Numerous drugs are associated with adverse cardiovascular events. Even nonsteroidal anti-inflammatory medications, generally well-tolerated in most patients, can lead to cardiovascular issues. Cardiovascular disease stands as the primary cause of death for most groups in the UK and contributes to one in four deaths. The urgency to anticipate drug-related cardiovascular events is evident.
Pharmacogenomics (PGx) may have a crucial role in mitigating the risk of drug-related cardiovascular issues. A study conducted in 2018 examined the impact of loss-of-function CYP2C19 alleles on antiplatelet therapy. Researchers monitored 1,815 patients post-percutaneous coronary intervention for coronary artery disease. Among the participants, 572 (31.5 percent) possessed a loss-of-function allele.
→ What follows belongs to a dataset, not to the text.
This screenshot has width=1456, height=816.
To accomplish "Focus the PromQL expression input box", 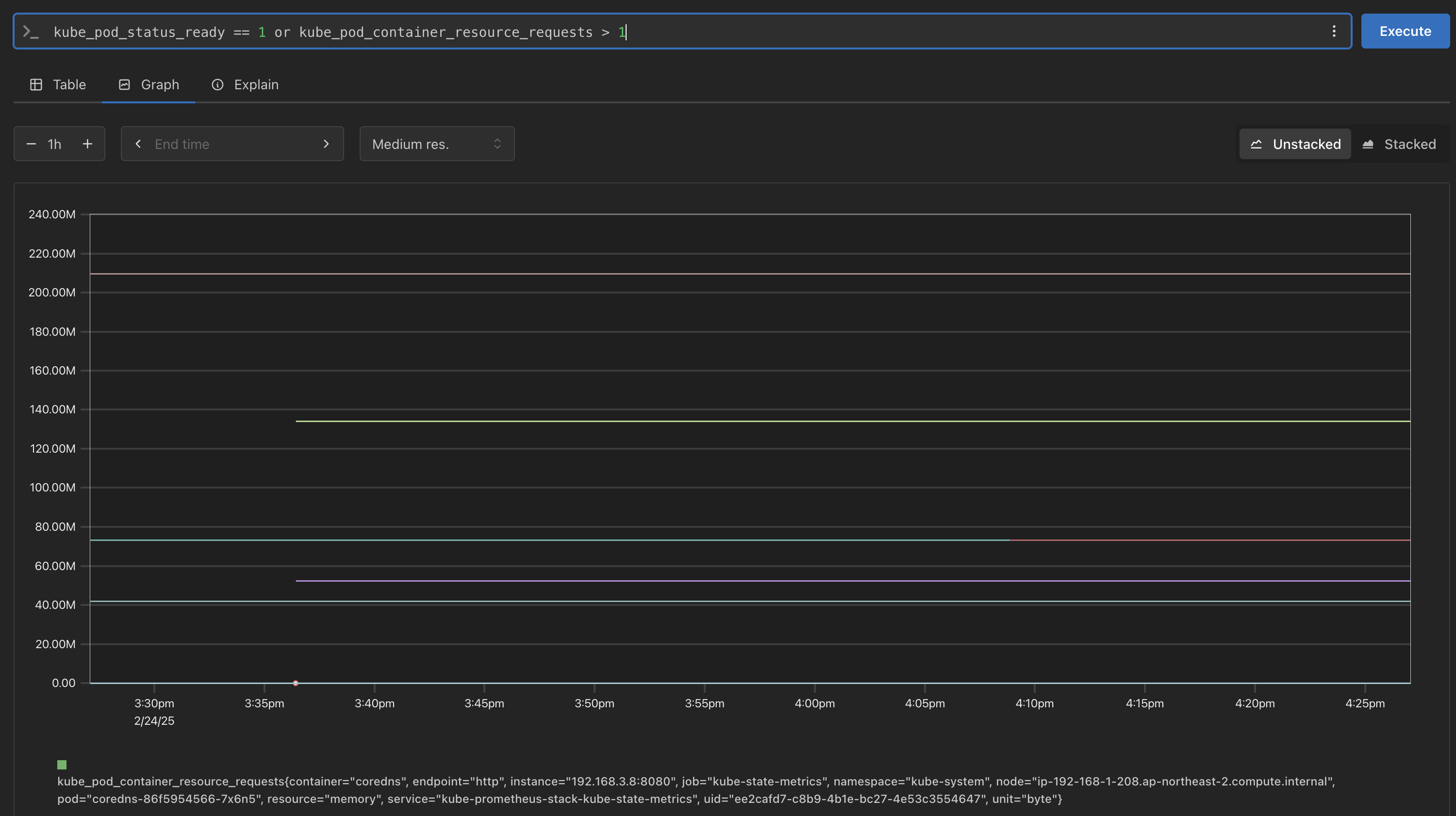I will point(678,32).
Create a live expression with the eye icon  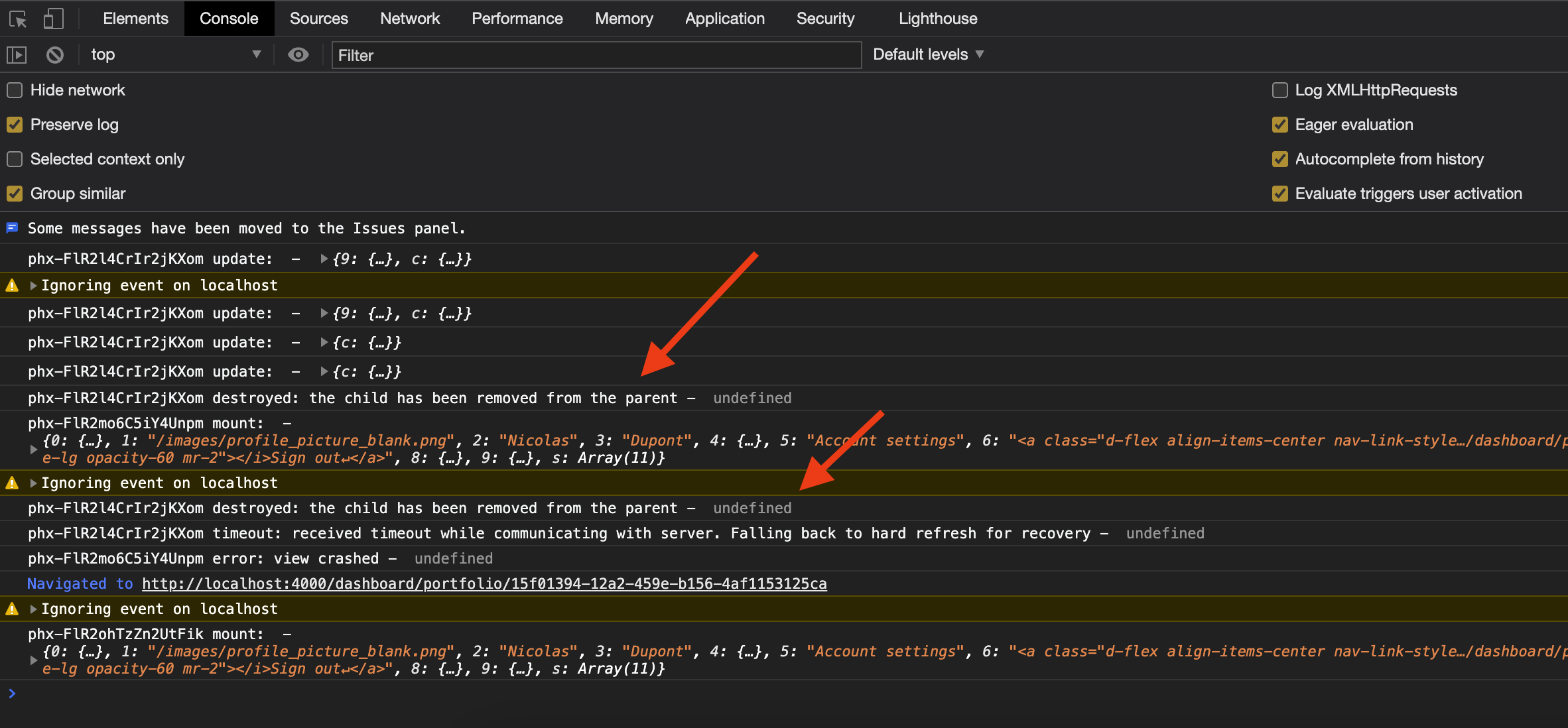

The risk of a major cardiovascular episode was significantly higher in the loss-of-function group when administered clopidogrel. However, those treated with prasugrel or ticagrelor had a considerably lower risk of a cardiovascular episode. This underscores the significance of genetic testing in identifying viable alternatives to primary treatments.
Warfarin, a blood thinner that can be toxic in high doses, contributes to more drug-related emergency room visits among older patients than any other prescription drug. Nevertheless, this crucial anticoagulant can also reduce the risk of life-threatening blood clots, especially in immobilized patients with cardiovascular risk factors.
A randomized clinical trial in 2017 compared outcomes in 1,650 patients who underwent elective knee or hip arthroplasty at one of six medical centers. The average age was 72.1 years, and patients took warfarin to prevent blood clots. Warfarin dosing guided by PGx, rather than clinical recommendations, resulted in a reduced risk of major bleeding, blood clots, venous thromboembolism, and death.